Background: Aluminum (AL) is toxic to the central nervous system, and Nigella Sativa (NS) reduces lipid peroxidation by its antioxidant activity.
Objective: This study was carried out to investigate the histological changes in the cerebellar cortex of rats after AL treatment and to detect any possible protective role of NS when given concomitantly with AL.
Materials and methods: This study was carried out on 25 adult male albino rats, each one weighing 100 g. They were divided into five groups: Control group (5 rats) received no treatment, Group I (NS treated group) (5 rats) received nigella sativa oil only at a dose level of 1ml/kg orally for 1.5 month. Group II (AL-treated group) (5 rats) received aluminum chloride daily in a dose of 320 mg/kg/L added to the drinking water for 1.5 month. Group III (AL + NS) (5 rats) received NS with AL for 1.5 month in the same dose of AL and NS of the two previous groups. Group IV (withdrawal) (5 rats) received AL only without NS in the same previous dose of AL for 1.5 month and then animals left without treatment for another 1.5 month . The animals of each group were randomly divided into two subgroups; the first was processed for light and the second for transmission electron microscopic study. The sections of the cerebellar cortex for light microscopic study were stained with Hematoxylin and Eosin and Toluidine blue (semithin sections). Morphometric and statistical analysis were conducted.

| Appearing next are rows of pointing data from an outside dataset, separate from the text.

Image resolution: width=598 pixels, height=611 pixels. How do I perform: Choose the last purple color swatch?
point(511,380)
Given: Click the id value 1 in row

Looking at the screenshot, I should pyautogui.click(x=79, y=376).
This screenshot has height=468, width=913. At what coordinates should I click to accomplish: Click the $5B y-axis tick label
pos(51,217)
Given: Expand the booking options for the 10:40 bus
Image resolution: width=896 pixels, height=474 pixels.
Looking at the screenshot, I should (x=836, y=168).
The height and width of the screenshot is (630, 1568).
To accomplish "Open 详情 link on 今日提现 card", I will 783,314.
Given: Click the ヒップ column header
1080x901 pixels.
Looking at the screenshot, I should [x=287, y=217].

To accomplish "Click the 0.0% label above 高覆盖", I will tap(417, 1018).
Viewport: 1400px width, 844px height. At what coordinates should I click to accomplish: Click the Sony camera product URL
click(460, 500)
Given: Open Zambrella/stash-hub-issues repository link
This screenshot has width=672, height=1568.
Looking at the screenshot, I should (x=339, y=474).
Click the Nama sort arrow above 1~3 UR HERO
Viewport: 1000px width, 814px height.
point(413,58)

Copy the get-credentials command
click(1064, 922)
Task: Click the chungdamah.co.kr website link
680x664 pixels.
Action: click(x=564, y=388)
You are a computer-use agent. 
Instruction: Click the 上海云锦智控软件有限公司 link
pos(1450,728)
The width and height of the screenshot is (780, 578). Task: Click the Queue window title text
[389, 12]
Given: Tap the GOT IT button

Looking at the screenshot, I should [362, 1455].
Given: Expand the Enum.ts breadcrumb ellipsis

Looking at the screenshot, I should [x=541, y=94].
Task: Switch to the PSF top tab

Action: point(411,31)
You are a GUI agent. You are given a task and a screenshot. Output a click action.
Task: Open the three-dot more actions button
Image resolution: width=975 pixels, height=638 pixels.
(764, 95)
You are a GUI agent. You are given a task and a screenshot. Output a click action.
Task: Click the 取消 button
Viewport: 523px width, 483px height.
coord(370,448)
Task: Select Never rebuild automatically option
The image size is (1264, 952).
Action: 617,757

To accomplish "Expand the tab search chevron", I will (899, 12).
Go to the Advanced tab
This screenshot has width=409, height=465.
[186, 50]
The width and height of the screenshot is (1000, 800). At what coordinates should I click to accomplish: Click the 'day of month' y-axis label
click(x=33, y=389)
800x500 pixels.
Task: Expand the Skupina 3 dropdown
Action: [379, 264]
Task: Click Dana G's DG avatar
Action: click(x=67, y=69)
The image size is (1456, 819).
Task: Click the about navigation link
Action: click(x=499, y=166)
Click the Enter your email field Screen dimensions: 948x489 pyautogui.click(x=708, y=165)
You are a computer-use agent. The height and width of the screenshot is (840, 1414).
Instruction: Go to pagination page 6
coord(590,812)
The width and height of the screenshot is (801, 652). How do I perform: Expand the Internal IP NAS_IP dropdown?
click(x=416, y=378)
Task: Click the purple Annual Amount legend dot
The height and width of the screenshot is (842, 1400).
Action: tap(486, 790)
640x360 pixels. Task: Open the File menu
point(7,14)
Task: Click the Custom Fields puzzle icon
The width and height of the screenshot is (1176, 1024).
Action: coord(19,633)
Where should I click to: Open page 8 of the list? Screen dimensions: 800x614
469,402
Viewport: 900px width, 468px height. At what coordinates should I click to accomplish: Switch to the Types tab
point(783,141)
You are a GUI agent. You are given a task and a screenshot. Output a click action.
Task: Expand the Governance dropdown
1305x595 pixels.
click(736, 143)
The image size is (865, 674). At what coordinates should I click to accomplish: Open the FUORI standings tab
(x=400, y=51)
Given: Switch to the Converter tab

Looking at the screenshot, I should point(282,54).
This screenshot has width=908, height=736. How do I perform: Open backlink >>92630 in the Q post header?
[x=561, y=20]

Results: The NS treated group showed non-significant changes compared to control. After AL administration, the cerebellum exhibited degenerative changes in Purkinje cells and in granular layer as well as significant reduction in the number of Purkinje cells and prominent perineuronal spaces in the molecular layer around basket and stellate cells and in the Purkinje cell layer. Ultrastructurally, some of the few encountered Purkinje cells showed swollen mitochondria with ruptured membranes and cristae. Granule cells were rich in mitochondria which were variable in size and shap in addition to presence of irregular areas of degeneration. Concomitant administration of NS with AL displayed an observable protection against these changes. Withdrawal group showed degenerative changes and a significant difference compared to NS + AL group.
Conclusion: NS may have a protective role against AL-induced cerebellar toxicity in humans.